"PIMP MY PROFILE" screams a banner across the top of my weblog, inviting me to visit a website called webfetti which has facilities to enhance my site with generators (whatever they are), 3D graphics (a neat trick on a flat screen) and "bling".
I suppose I'm getting old, and I suppose the last dregs of liberalism have yet to be crushed by this country's seemingly endless lurch to the right, and I suppose I think about words too much... but am I alone in being uncomfortable with the appropriation of the word "pimp" into widespread use? Pimps are not people to be admired, even in a postmodern, ironic sense. Pimps trade on the fears and desperation of vulnerable women for their own gain. They are not, as seems to be the notion in much popular culture, simply kitsch, Huggy Bear types with a flamboyant dress sense and gaudy jewellery.

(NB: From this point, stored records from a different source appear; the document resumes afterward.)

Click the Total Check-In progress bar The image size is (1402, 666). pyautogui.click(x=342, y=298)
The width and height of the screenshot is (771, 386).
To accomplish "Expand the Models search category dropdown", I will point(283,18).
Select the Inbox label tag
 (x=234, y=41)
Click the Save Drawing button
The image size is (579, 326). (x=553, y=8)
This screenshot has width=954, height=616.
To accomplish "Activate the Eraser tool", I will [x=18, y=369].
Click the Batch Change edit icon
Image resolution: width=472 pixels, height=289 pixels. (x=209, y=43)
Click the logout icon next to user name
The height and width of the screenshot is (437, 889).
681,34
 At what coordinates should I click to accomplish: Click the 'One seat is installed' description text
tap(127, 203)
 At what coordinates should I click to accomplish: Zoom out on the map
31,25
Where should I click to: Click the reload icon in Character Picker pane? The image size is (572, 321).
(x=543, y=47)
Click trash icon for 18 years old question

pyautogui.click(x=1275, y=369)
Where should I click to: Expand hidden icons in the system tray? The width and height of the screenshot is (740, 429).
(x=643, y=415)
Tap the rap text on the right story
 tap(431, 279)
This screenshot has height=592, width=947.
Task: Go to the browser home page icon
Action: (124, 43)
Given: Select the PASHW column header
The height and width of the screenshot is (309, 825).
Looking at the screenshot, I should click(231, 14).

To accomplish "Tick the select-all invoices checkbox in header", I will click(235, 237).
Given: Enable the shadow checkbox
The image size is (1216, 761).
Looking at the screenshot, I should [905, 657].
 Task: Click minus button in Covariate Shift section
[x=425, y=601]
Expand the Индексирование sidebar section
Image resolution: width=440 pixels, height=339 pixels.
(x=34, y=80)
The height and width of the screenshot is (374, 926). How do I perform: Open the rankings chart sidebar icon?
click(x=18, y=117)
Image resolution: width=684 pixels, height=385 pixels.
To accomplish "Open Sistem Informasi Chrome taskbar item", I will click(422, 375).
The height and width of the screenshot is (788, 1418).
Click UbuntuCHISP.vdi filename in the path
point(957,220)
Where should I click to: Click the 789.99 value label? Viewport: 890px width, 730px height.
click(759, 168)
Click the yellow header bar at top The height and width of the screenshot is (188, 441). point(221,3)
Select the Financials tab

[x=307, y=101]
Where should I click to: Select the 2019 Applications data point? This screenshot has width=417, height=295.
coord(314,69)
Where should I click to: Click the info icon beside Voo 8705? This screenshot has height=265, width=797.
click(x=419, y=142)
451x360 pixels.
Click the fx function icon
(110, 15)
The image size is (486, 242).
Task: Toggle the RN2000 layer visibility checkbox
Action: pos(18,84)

It's the thin end of a wedge which has also seen "bitches" come perilously close to being accepted as a synonym for "women", a truly deleterious state of affairs to my ears. Although these linguistic trends have come about as the result of British kids being in awe of the culture and street slang of the American gangsta rap movement, their affectations are not enough on their own to have created this shift towards the mainstream. For that it has also needed a complicity by the record labels, TV channels, magazines and websites which allow such repugnant terms to be used out of context and thereby broaden their original meaning. Who knows what is behind such an idle abrogation of responsibility, but I wouldn't bet against a pusillanimous unwillingness by white middle class executives to take a stand against the spreading influence of an artform which has its origins amongst the oppressed black.
I seem to have travelled in one paragraph from feminist to Daily Mail reader. What is happening to me?